Outra questão em pauta é a exploração mineradora. No ano passado tivemos aquele incidente de quando as águas do Rio Tapajós ficaram negras. Como é que os povos da região estão enxergando essa disputa?

Essa é uma questão que afeta diretamente o direito dos povos. Nos últimos anos, aumentou muito a exploração de ouro que já existia nas terras indígenas. E agora é perceptível o quanto o nosso rio Tapajós está contaminado por essa atividade.

Várias crianças indígenas estão sofrendo com doenças por conta desse contato com o mercúrio, e isso é resultado de quão confortáveis essas pessoas se sentiram nesse governo do Bolsonaro. Aí, quando começaram as chuvas, a água do Tapajós desceu tão escura de sedimento de exploração de garimpo que chegou em Alter do Chão.

A gente faz avaliação de que se não tivesse chegado em Alter do Chão, que é um lugar turístico, dificilmente as pessoas iriam olhar para o Alto Tapajós. Então, quando isso aconteceu, para a gente foi muito forte. É uma questão de saúde pública, porque toda a população se alimenta do rio. É uma situação realmente muito maior e mais ampla do que a gente possa enxergar, né?

Como é que tu estás encarando essa mudança de governo? Como tu estás sentindo esse 2023 para o ativismo indígena?

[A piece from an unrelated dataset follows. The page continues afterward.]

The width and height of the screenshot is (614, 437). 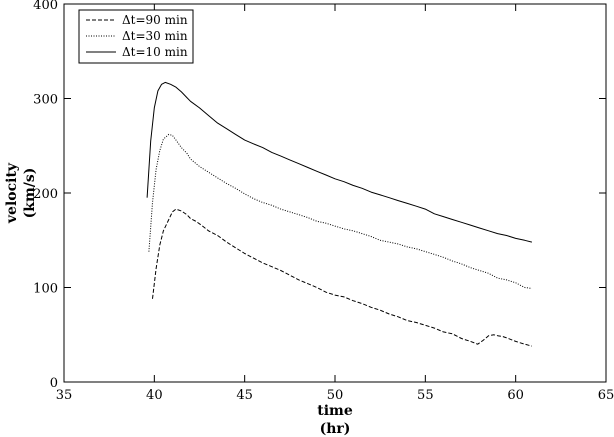 What do you see at coordinates (336, 429) in the screenshot?
I see `x-axis-unit: (hr)` at bounding box center [336, 429]. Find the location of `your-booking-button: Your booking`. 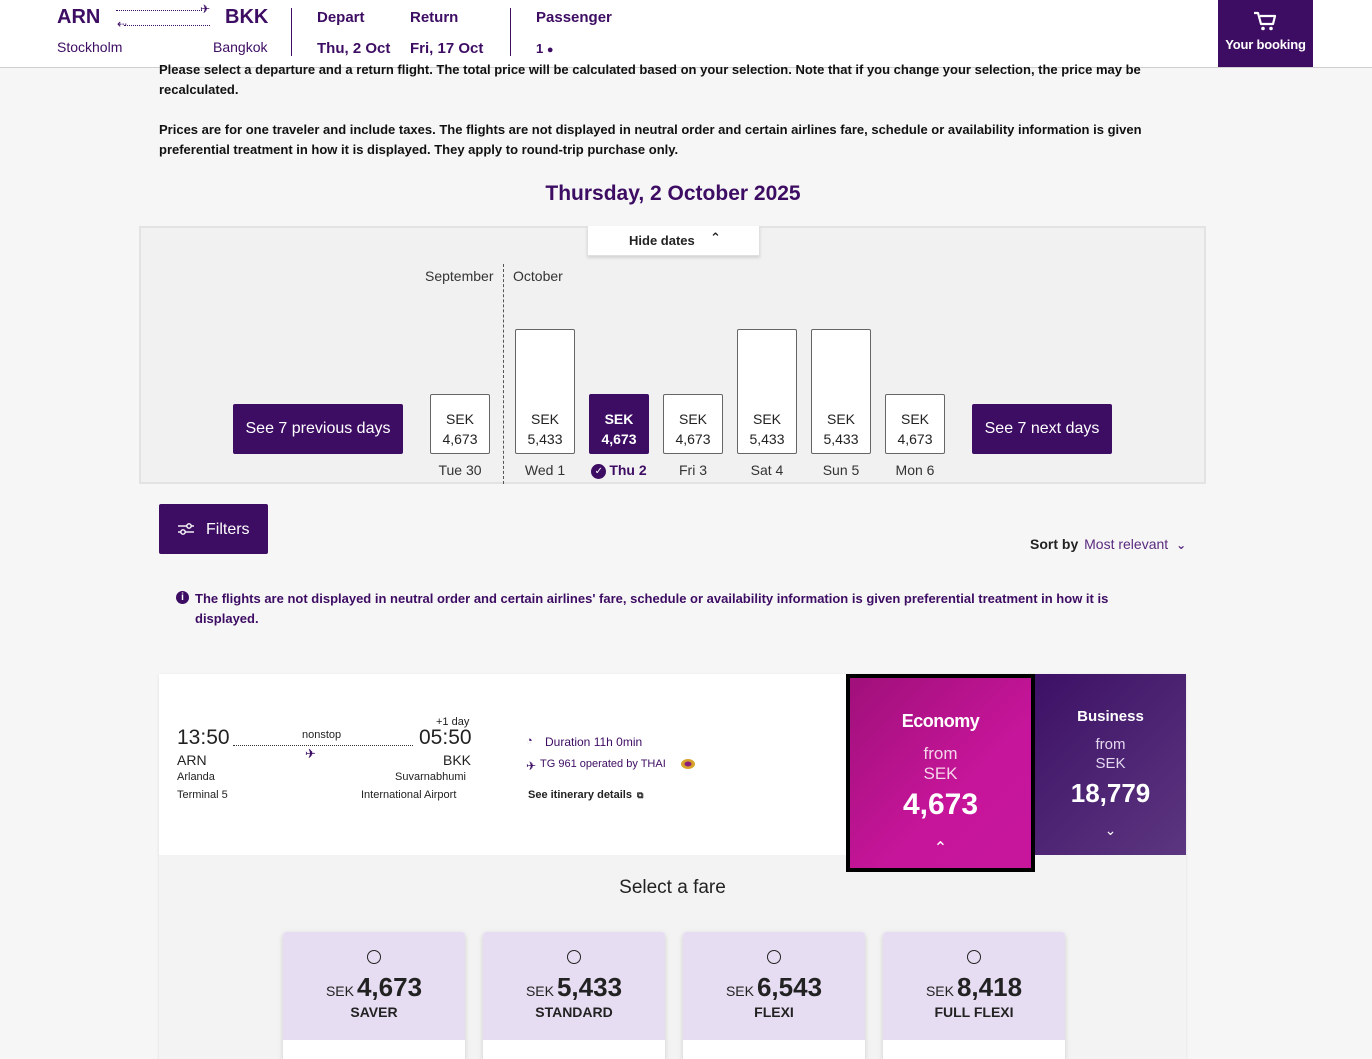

A gente vem para 2023 – e isso eu falo hoje como mulher ativista, como mulher de uma associação e também como parte de uma campanha – com um pouco mais de esperança. Sem dúvida. Hoje a gente tem a Sônia Guajajara [ministra dos Povos Indígenas]. Infelizmente não reelegemos a Joênia Wapichana [para deputada Federal], mas já temos alguma representatividade. Também vem muito um grande olhar para o Ministério do Meio Ambiente porque tem a Marina Silva e já é um alívio saber que a gente não vai ter um Ricardo Sales novamente.

Então acho que ao longo desse ano de 2023 a gente tem tudo para poder reconstruir um Brasil melhor. Um Brasil meu, nosso. Um Brasil com mais respeito por aqueles que estão aqui desde sempre. É o que todo mundo quer. Quer dizer, é o que todo mundo deveria querer, né?